Although wildfires can occur anytime, springtime and late summer/early fall are especially high risk due to drier air and dry vegetation. Throw in people who burn thatch in their lawns in spring or let grill embers get away from them and poof! wildland wildfires.

Where there’s smoke, there’s fire. The smoke cloud below, from March 29, originated with a prescribed or controlled burn in Perry County — meaning the fire was set to eliminate material that could quickly give rise to a highly destructive fire.

Fire is nature’s way of renewing the forests in the Ouachitas. Pictures from the 1800s show vast burned out areas. If you live in a forested area, be sure to stay tuned to http://www.arkfireinfo.org/and www.arkansasfirewise.com. The National Weather Service also issues fire watches when conditions are right for wildland fires.

Prescribed burn in Perry County
The setting sun shines through smoke rising from a prescribed, or controlled, burn in Perry County on March 29.

Possum straight up. With lemon

This animal proves the possum-bilities are endless. No idea whether he was stuck or playing possum or just plain confused, but this possum just hung on the fence, seemingly oblivious to the scores of people walking by during lunch hour. The lemon, well, it appeared sometime during the lunch hour. No telling whether it was meant as food or decoration.

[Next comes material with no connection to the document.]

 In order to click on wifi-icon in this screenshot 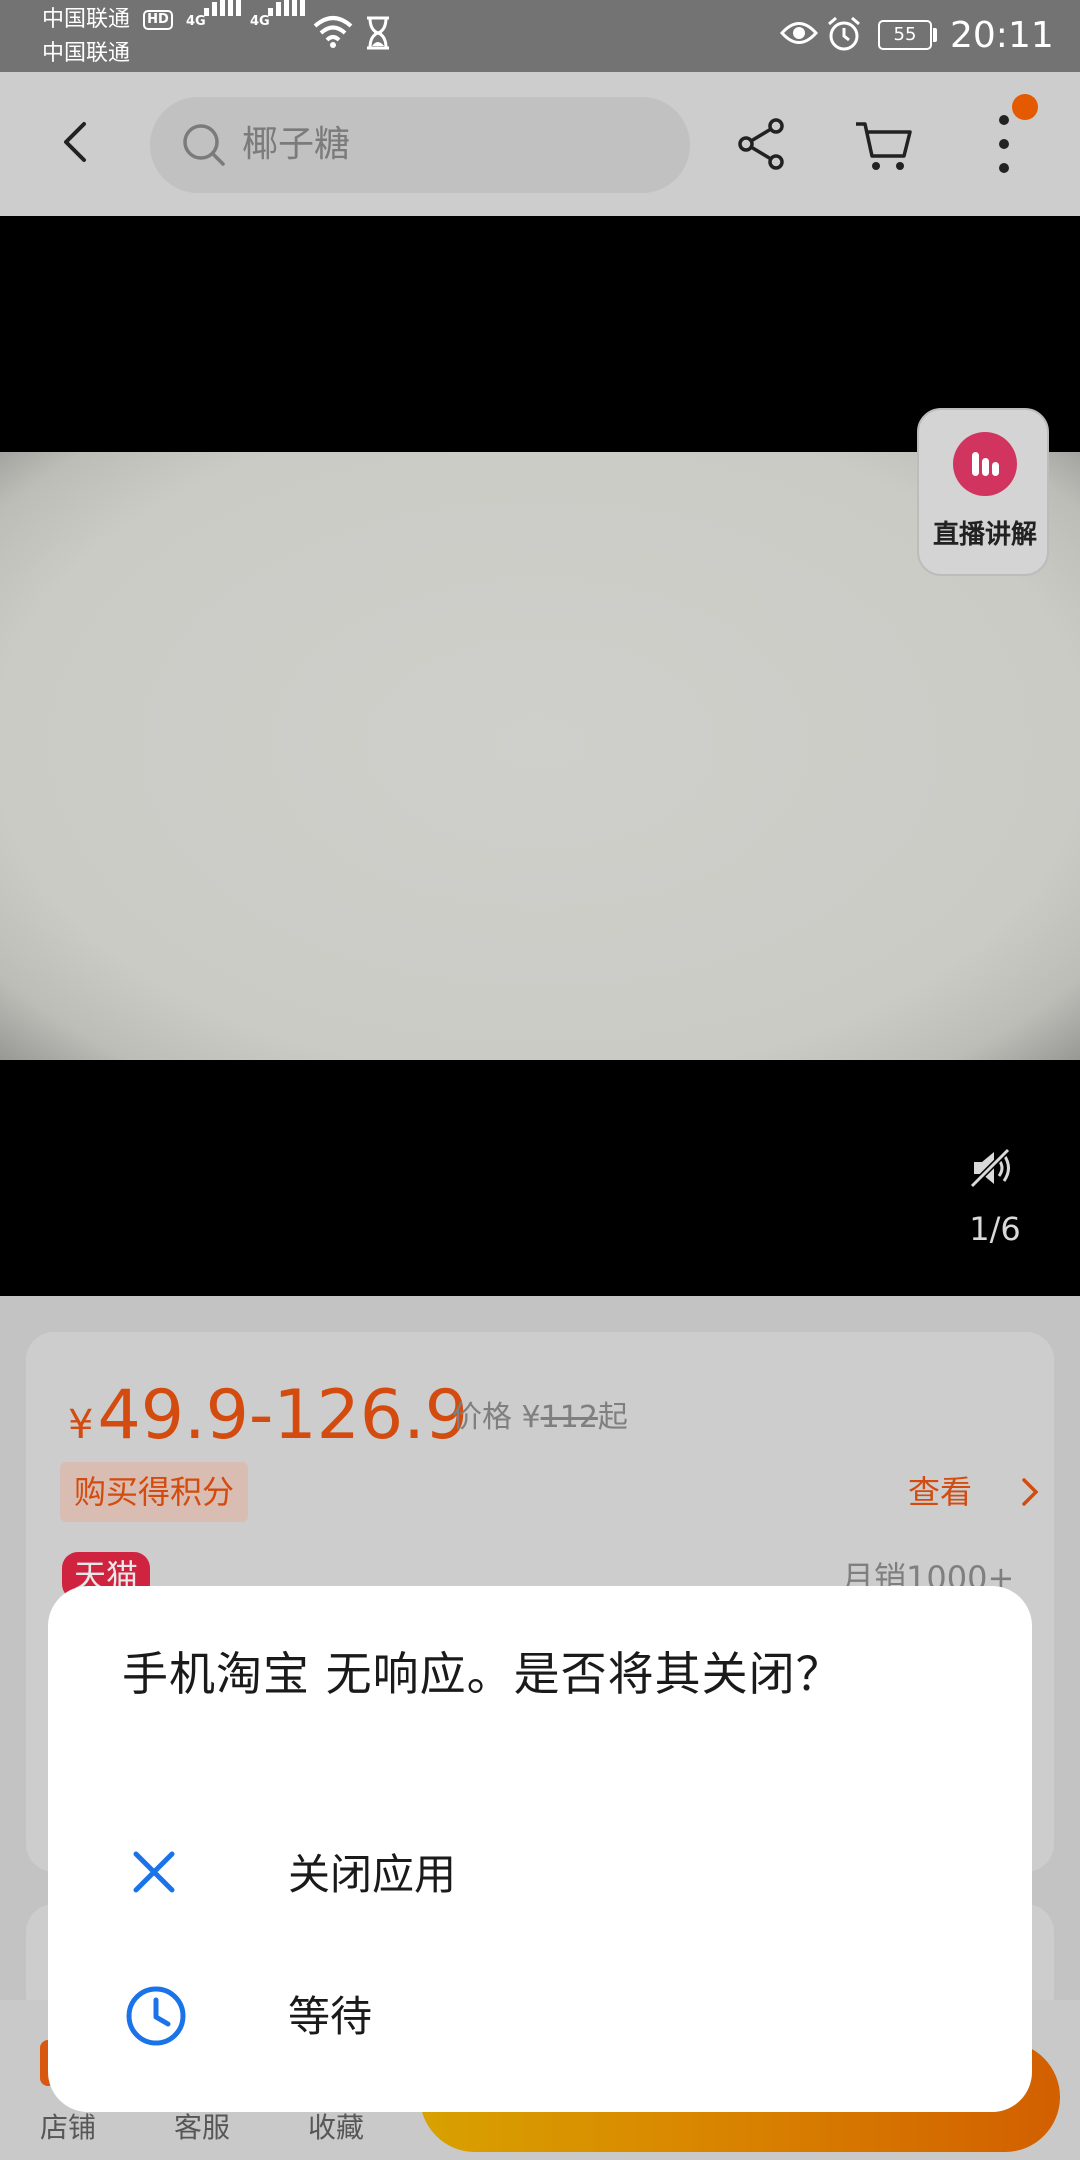, I will do `click(333, 32)`.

Possum hanging on chainlink fence at UALR.
This possum was hanging around with the lunch time crowd at UALR. It was quite alive; but its actions or lack thereof, are inexplicable. Maybe March in Arkansas comes in like a possum. (iPhone photo)

Crow. Snow.

A crow in the snow. There are still a few snow boulders around on Feb. 19, but little else. The daffodils are emerging, the pears appear ready to burst forth and the rest of the trees buds are beginning to swell.